Morirse con las manos llenas de estrellas…



Original de Julio Gómez


El Chorrillo, 19 de mayo de 2018


Me abruma un tanto el tono sentencioso del Saint-Exupéry de Ciudadela que en una gran parte del libro se comporta como un profeta bíblico que asumiera la dirección del pueblo judío a través del desierto imponiendo orden y adoctrinamiento a sus guerreros y vasallos, tanto como para dudar de que aquella forma elíptica e ingenua con que vestía a su Principito pudiera pertenecer al mismo autor. No es poco el trabajo de abrirse paso en este clima literario y profético, muy bello sin lugar a dudas, sin embargo, como siempre, el esfuerzo merece la pena. Hoy detuve mi lectura en esta frase: “Déjame crecer en el silencio de mi pueblo. Siento la necesidad de meditar mi vida. Y comprendí que tenían necesidad de silencio. Porque sólo en el silencio la verdad de cada uno se anuda y echa raíces”. Necesidad de tiempo y silencio aunque más no fuese para comprender un árbol, agrega el rey.
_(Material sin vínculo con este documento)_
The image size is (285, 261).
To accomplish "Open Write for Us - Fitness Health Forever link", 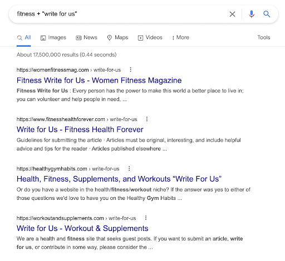I will tap(80, 129).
La idea que mi inteligencia forma del mundo y de la realidad, o de la muerte, de paso, que es el punto en que mis devaneos dan vueltas con frecuencia, más se parece al comportamiento de esos moscones que se cuelan en casa y que queriendo salir a la luz del día se tropiezan con los cristales de la ventana una y otra vez sin advertir  el vidrio hasta quedar arrinconados en el alféizar como en un limbo a la espera de un tiempo mejor. La aprehensión de la realidad es un moscón despistado que juega a buscar la salida pero que la mayor parte del tiempo se la pasa escurriendo sus patas por lo resbaladizo del vidrio que le separa de ella. Y bueno que haya un vidrio, decir de paso, y no nos suceda como a don Quijote que creyendo guerrear contra gigantes etcétera. Ay del que no duda, que decía alguien, y cree tener siempre claro el terreno que pisa. La realidad, esa resbaladiza trucha que no se deja atrapar y de la que sólo aprehendemos insignificantes retazos, se pasa el tiempo jugando con nosotros al corre que te pillo haciéndonos creer siempre que unos minutos más tarde la atraparemos.

Esta mañana, por ejemplo, salí a la parcela a repasar textos de Ciudadela (Saint-Exupéry), textos que leí allí que hablaban de un viejo muy viejo que perdía la claridad de las palabras pero que se tornaba cada vez más luminoso y claro, pero que se iba muriendo, sin saberlo, con las manos llenas de estrellas… “Manos que trabajaron toda su vida acordando la mayor parte del trabajo para el cincelado, la inútil calidad del metal, la perfección del dibujo, la dulzura de la curva”, tan inútil como ir escribiendo cada tarde sobre los pájaros o el color azul del cielo. Y entonces caigo en que probablemente no será necesario afanarse en exceso en comprender sino en disponer de tiempo y del silencio que necesitan las cosas para, si no comprenderlas, por lo menos aproximarnos a ellas, a su esencia.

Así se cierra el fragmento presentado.